>> Begin Selected text

At the Oxford MBA, we have been exploring what it means to run a company from the perspective of a future CEO focused on sustainability with a mission to effect good globally. Having the opportunity to hone our strategy and leadership skills with world class faculty at Oxford has been a tremendous experience this past spring, learning from Marc Ventresca and team in the Strategy of Innovation, and discussing the Doughnut Economy as a class with Kate Raworth. As we discussed and debated, we re-examined the role of leadership and responsibility in the globe for social equity. How do CEOs lead and innovate in a world where corporations make up nearly 70% of the top 100 economies of the world? What are their responsibilities, in a world where there is a loss of trust in traditional institutions, yet investors and shareholders are demanding tangible results?

>> End Selected text

_Short task:_ Copy the Oxford MBA passage word for word from "At the Oxford" to "demanding tangible results?". Use only the Oxford MBA passage above.

>> Begin Supplied information

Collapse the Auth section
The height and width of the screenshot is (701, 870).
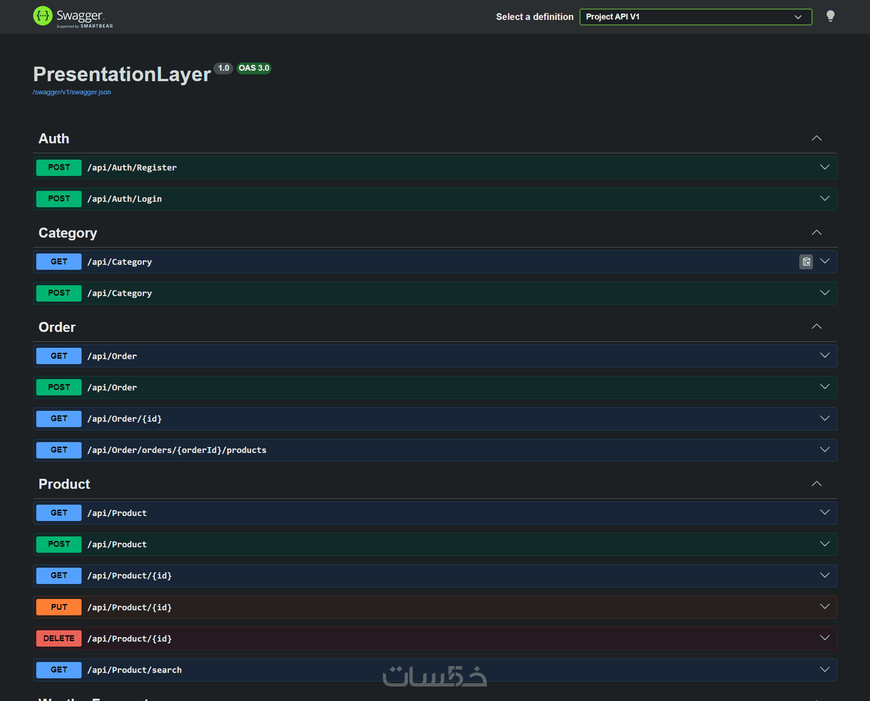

>> End Supplied information

_Result for this task:_
At the Oxford MBA, we have been exploring what it means to run a company from the perspective of a future CEO focused on sustainability with a mission to effect good globally. Having the opportunity to hone our strategy and leadership skills with world class faculty at Oxford has been a tremendous experience this past spring, learning from Marc Ventresca and team in the Strategy of Innovation, and discussing the Doughnut Economy as a class with Kate Raworth. As we discussed and debated, we re-examined the role of leadership and responsibility in the globe for social equity. How do CEOs lead and innovate in a world where corporations make up nearly 70% of the top 100 economies of the world? What are their responsibilities, in a world where there is a loss of trust in traditional institutions, yet investors and shareholders are demanding tangible results?